Provided records:
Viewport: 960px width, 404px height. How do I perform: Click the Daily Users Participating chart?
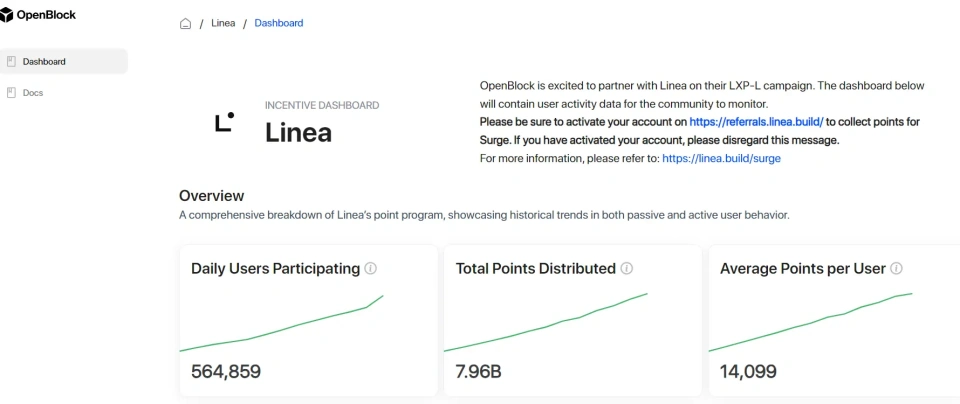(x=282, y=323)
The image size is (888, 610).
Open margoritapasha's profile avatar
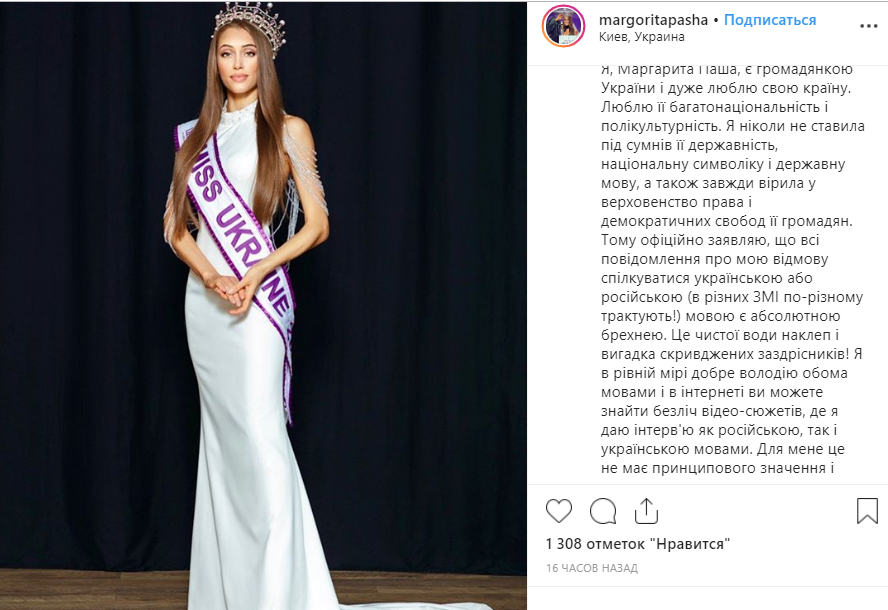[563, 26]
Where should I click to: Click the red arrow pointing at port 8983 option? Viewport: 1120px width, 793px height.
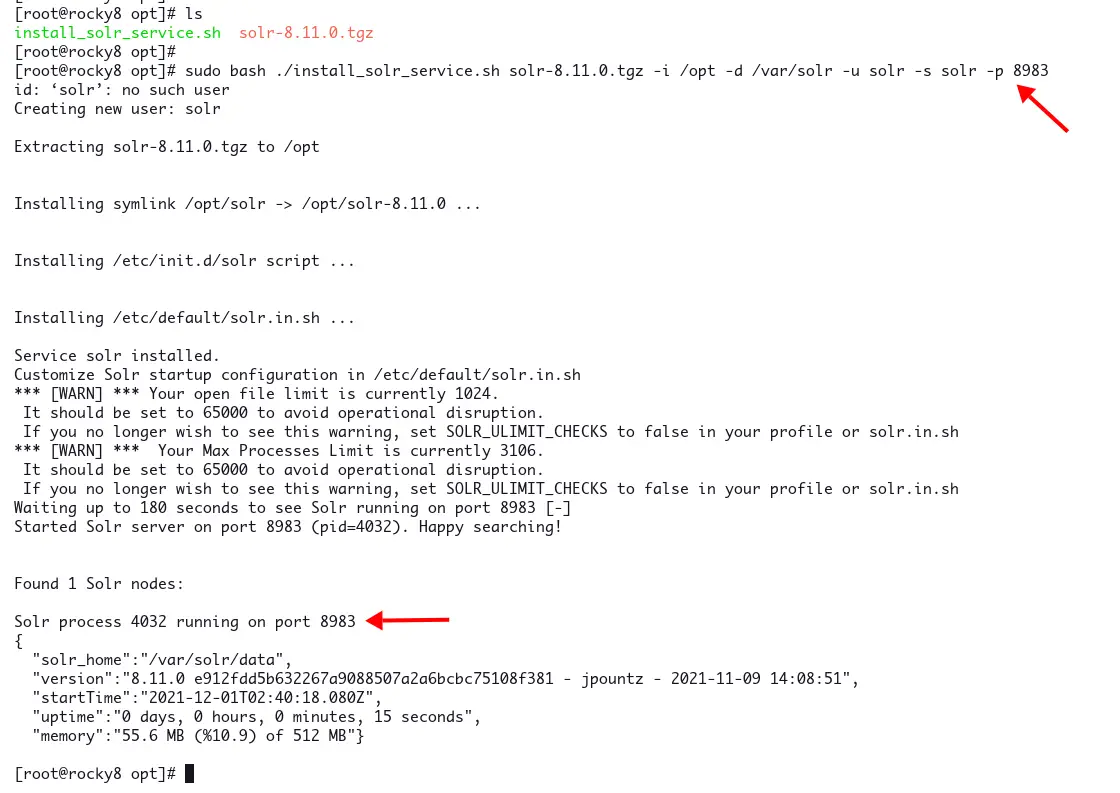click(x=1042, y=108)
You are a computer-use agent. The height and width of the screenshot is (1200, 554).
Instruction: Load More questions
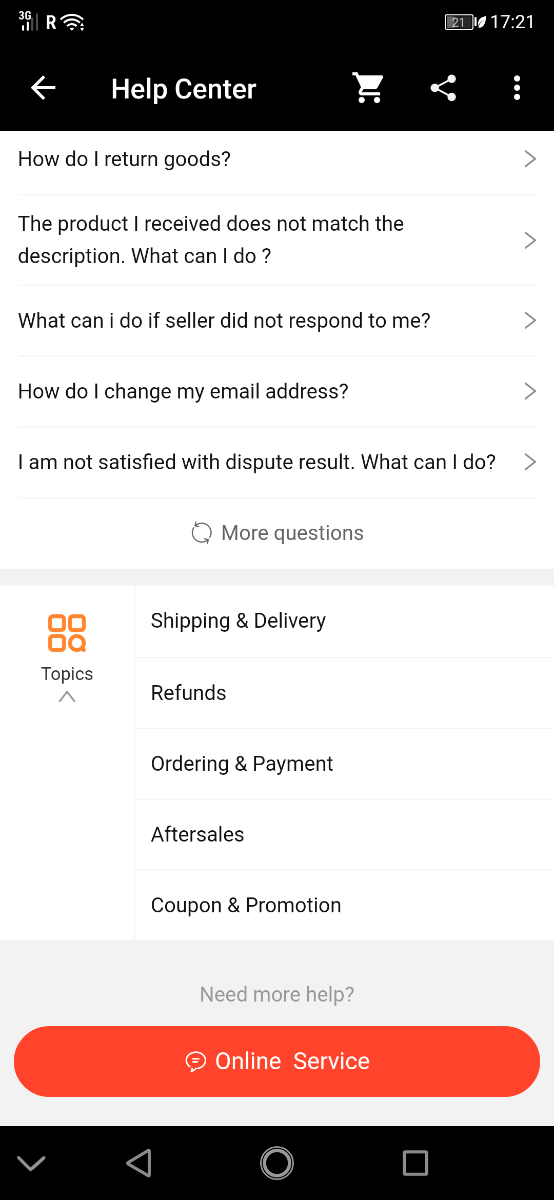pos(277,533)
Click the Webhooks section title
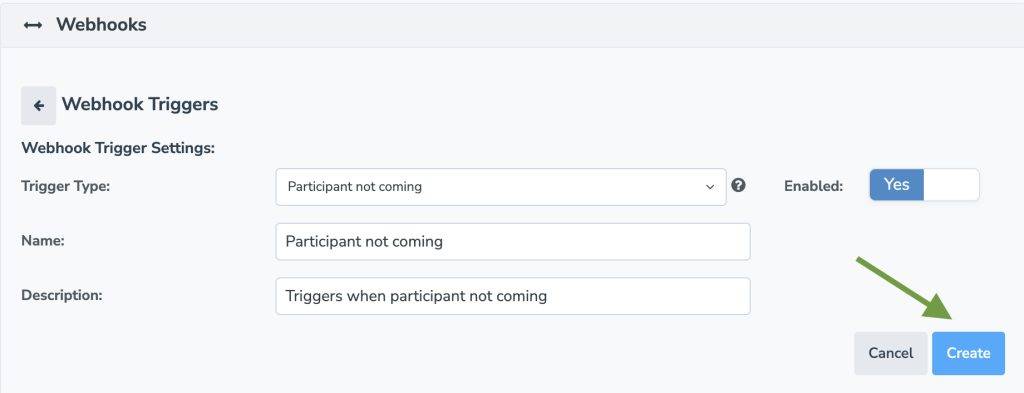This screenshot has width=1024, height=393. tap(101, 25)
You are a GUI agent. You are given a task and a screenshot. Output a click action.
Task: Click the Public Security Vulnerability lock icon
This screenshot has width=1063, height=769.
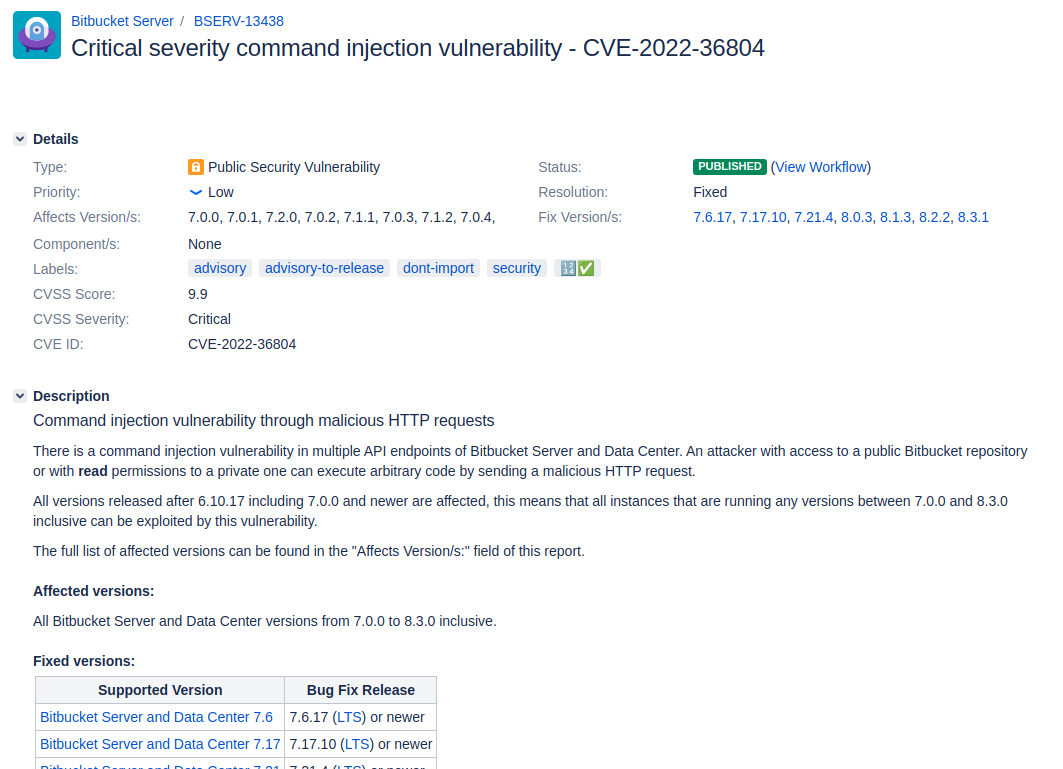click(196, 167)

Problem to work on: Print the entries above exactly, leaving pictures out.

Task output:
Viewport: 960px width, 404px height. How do I perform: Click the Daily Users Participating chart?
(x=282, y=323)
The image size is (888, 610).
Open margoritapasha's profile avatar
[563, 26]
Where should I click to: Click the red arrow pointing at port 8983 option? Viewport: 1120px width, 793px height.
click(x=1042, y=108)
You are a computer-use agent. The height and width of the screenshot is (1200, 554).
Instruction: Load More questions
pos(277,533)
Click the Webhooks section title
This screenshot has width=1024, height=393. tap(101, 25)
You are a GUI agent. You are given a task and a screenshot. Output a click action.
Task: Click the Public Security Vulnerability lock icon
This screenshot has width=1063, height=769.
click(196, 167)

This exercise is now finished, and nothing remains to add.